Are you ready for life's curveballs?
Despite all the plans you may have, and the preparations you've made, you should be ready for curveballs, too. After all, life rarely unfolds just as we expect it to. So while you might be planning to retire at age 65 or 67, you might unexpectedly lose your job at age 62. While you might be planning to live in your current home for the rest of your life, in part because it's near your kids, those kids might up and move across the country, and you might need or want to follow. You might be planning to work until you're 70, but health setbacks might force you to leave the workforce years before that.
You can't know exactly which curveballs will be thrown at you, but you can -- and should -- stay nimble and flexible. Keep several Plan Bs in mind and perhaps prepare for some worst-case scenarios, just in case. Have an emergency fund, too, to handle unexpected financial demands.
Are you financially ready to retire?
Let's get back to finances now, because a decent retirement is all but impossible if you don't have the funds for it. First off, think about your debt situation. If you're saddled with credit card debt, you are probably not ready to retire. Many people even like to pay off their mortgage before retiring, to minimize their expenses in retirement.
How on track are your savings? How big does your nest egg need to be and will it reach that size on schedule? How much of it will you withdraw each year? A general rule of thumb is that withdrawing 4% of it in your first year of retirement and then adjusting the annual withdrawal for inflation after that is very likely to make your money last about 30 years, if it's split between stocks and bonds. But that rule isn't a guarantee and its usefulness depends on a variety of factors, such as market performance.
Figure out how much income you can count on from which source. The average Social Security retirement benefit was recently $1,344 per month, or about $16,000 per year, while the maximum benefit for those retiring at their full retirement age was recently $2,639 per month -- or about $32,000 for the whole year.
Do you have a pension? If so, great. If not, you might look into buying an immediate annuity (as opposed to a variable or indexed annuity), to provide relatively guaranteed income. Dividend-paying stocks can be another great source of income. A portfolio with $200,000 in them and an average yield of 3.5% will generate $7,000 per year, with that sum likely rising over time as the underlying companies increase their payouts.
If you find that you're behind in your savings and your nest egg isn't where it should be, all is not lost.
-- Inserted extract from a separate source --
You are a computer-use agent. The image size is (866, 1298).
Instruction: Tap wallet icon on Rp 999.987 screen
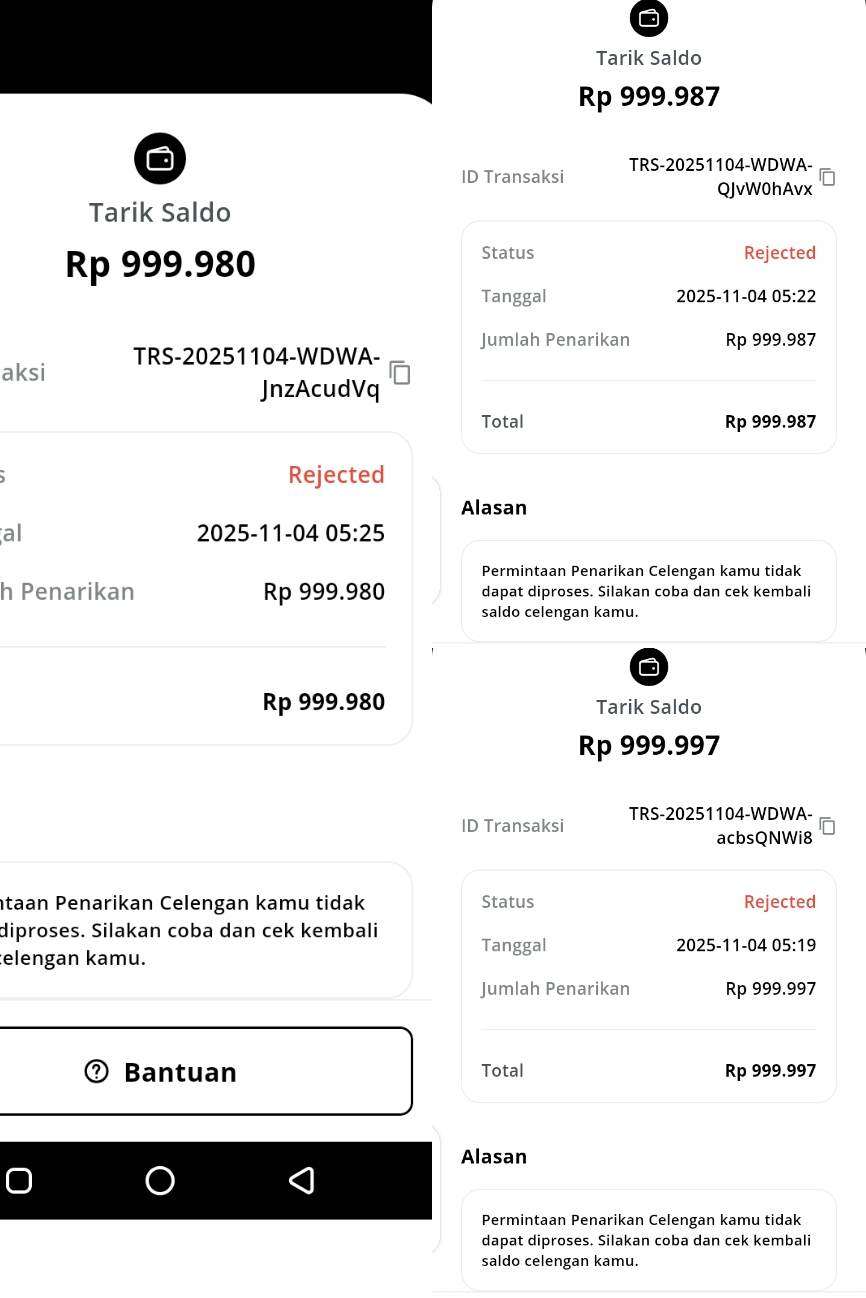point(648,18)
You can improve your situation in various ways, such as by working longer, taking on an extra job for a while, cutting back spending, and so on.
Are you emotionally ready to retire?
You need to be ready for retirement emotionally, too. Many people look forward to it only to find themselves bored, restless, or lonely. The routine of working is more important to some of us than we realize. Brace yourself for that and consider how you might deal with it -- maybe by getting a part-time job or taking up new hobbies.
Finally, don't think you have to do all this preparation on your own. It can make plenty of sense to consult a financial advisor to help you get all your ducks in a row. Ones designated as fee-only won't be looking to earn commissions from selling you products.
Go ahead and look forward to retirement, but be prepared for it, too.